The TOO LONG, DIDN’T READ version: I’ll tell you when I’m stopping the blog. Unless I’m hit by a train or something, in which case someone else can tell you.
Here’s a quickie link to something amusing you folks might like. I know I did! Matthew Murray gives us the mini-comic Juchebert for free, free, free, in which Dilbert strips are mashed up with North Korean propaganda slogans. Very strange and amusing, and you can download it your own self here.
Lastly, customer Sean asks, among other things, if I’d rank the various Swamp Thing runs. Well, I did, a while back, in these two posts: 1 2. It’s been nearly seven years, probably pointing folks to them again wouldn’t hurt. Anyway, this is the sort of thing a big ol’ index page would come in handy for.
Thanks for reading, pals, and it’s back to Business as Usual Monday!
Mike,
I’ve been reading your blog for 15 years. I can’t even think of anything else I was doing 15 years ago that I am still doing today. I wouldn’t keep coming back if it wasn’t great! You keep writing it and I’ll keep reading it!
Thanks!
-Billy
I would love to read your issue by issue take on Swamp Thing
Thanks for linking to my minicomic. Glad you enjoyed it. : )
Mike your face is perfectly presentable, but a comic shop proprietor must always be dressed in a suitable manner — tuxedo, spats, top hat, a diamond-encrusted pocket watch, and perhaps a monocle.
Zatara, in other words.
sdrow rehto ni, arataZ
News of interest…
https://aiptcomics.com/2023/12/08/steve-ditko-estate-marvel-reach-deal/
“steve-ditko-estate-marvel-reach-deal”
Interesting!
@ Snark Shark
Yes, too bad we won’t know the details of the settlement, but good for the estates/families of Burgos, Heck, Tuska, Ditko, etc. Although, the one point of irony is that Ditko himself probably would not have undertaken this course of action, as he considered what he did for Marvel to be “work for hire” plain and simple.
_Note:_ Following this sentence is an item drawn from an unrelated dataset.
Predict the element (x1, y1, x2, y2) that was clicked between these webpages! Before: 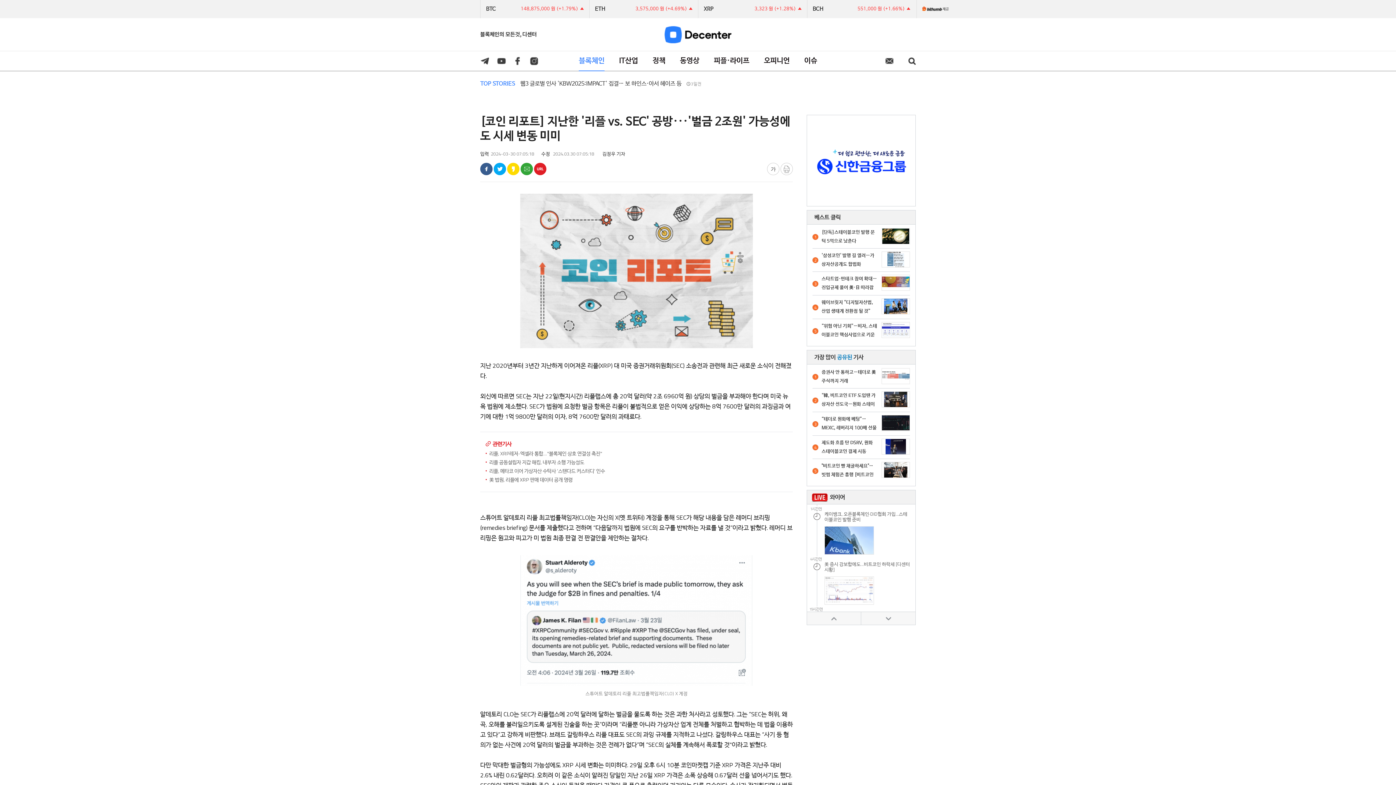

But I’ve read that Burgos tried to get the rights back to the Human Torch and that was one reason why Johnny Storm, Human Torch 2.O was created.
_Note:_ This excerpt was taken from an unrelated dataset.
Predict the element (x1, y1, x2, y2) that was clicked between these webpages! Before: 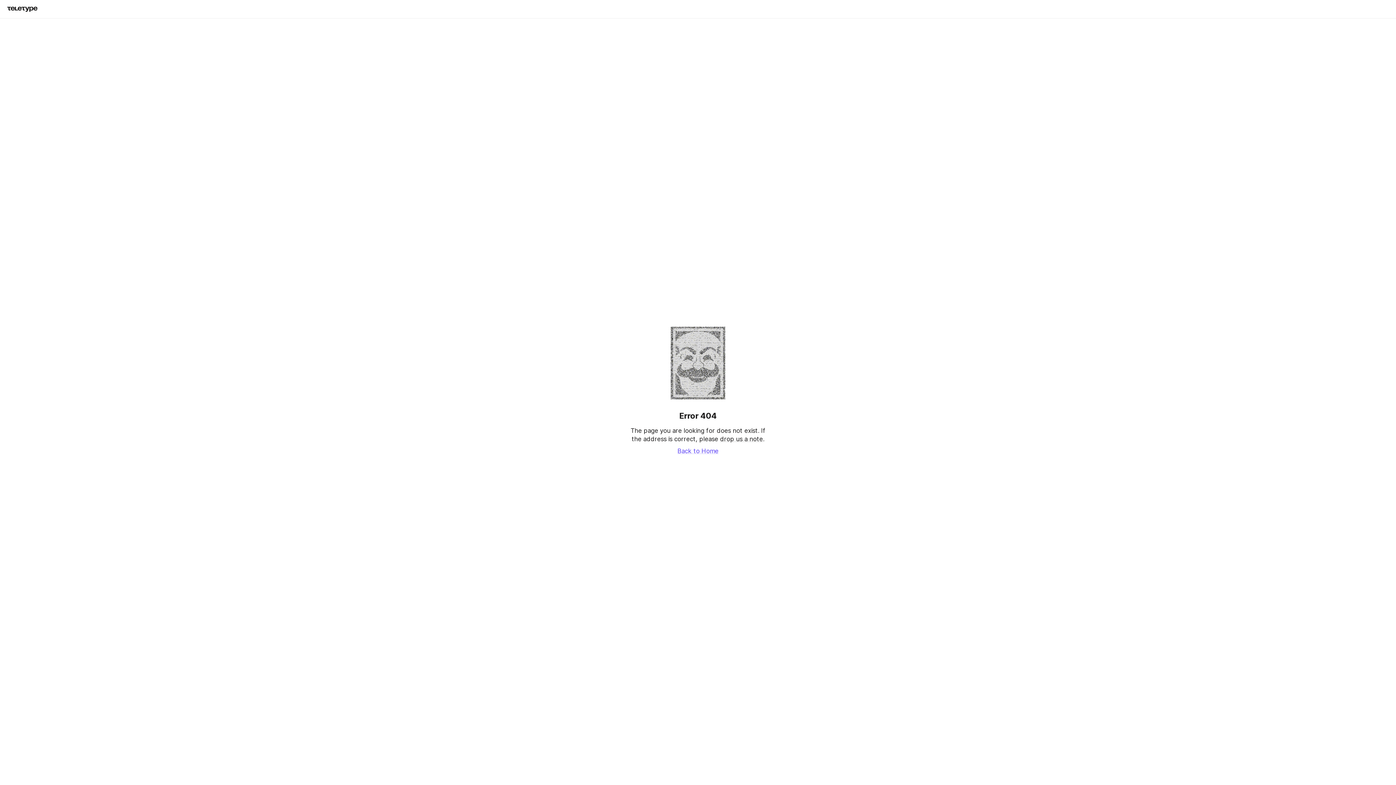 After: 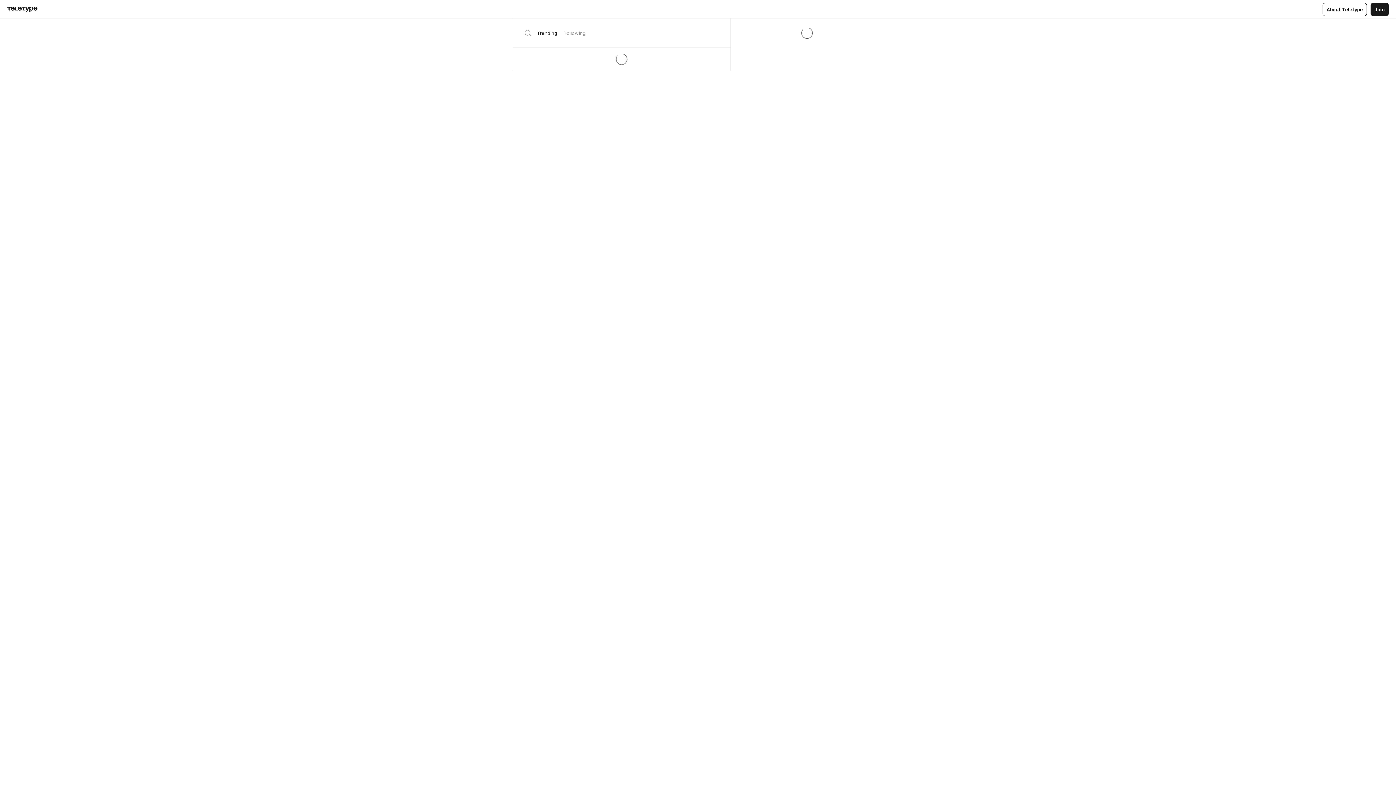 Action: bbox: (7, 6, 37, 12)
I’m actually surprised that there aren’t more estates/families of deceased writers/artists of classic Golden Age DC Comics characters–especially JSA characters–that aren’t trying to reach settlements with DC, beyond the successful settlement of the Jerry Siegel estate.
“estates/families of deceased writers/artists of classic Golden Age”
I wonder if, since it’s so far from that time period, the heirs of those guys simply don’t know about the work they did, or at least, the full extent of it.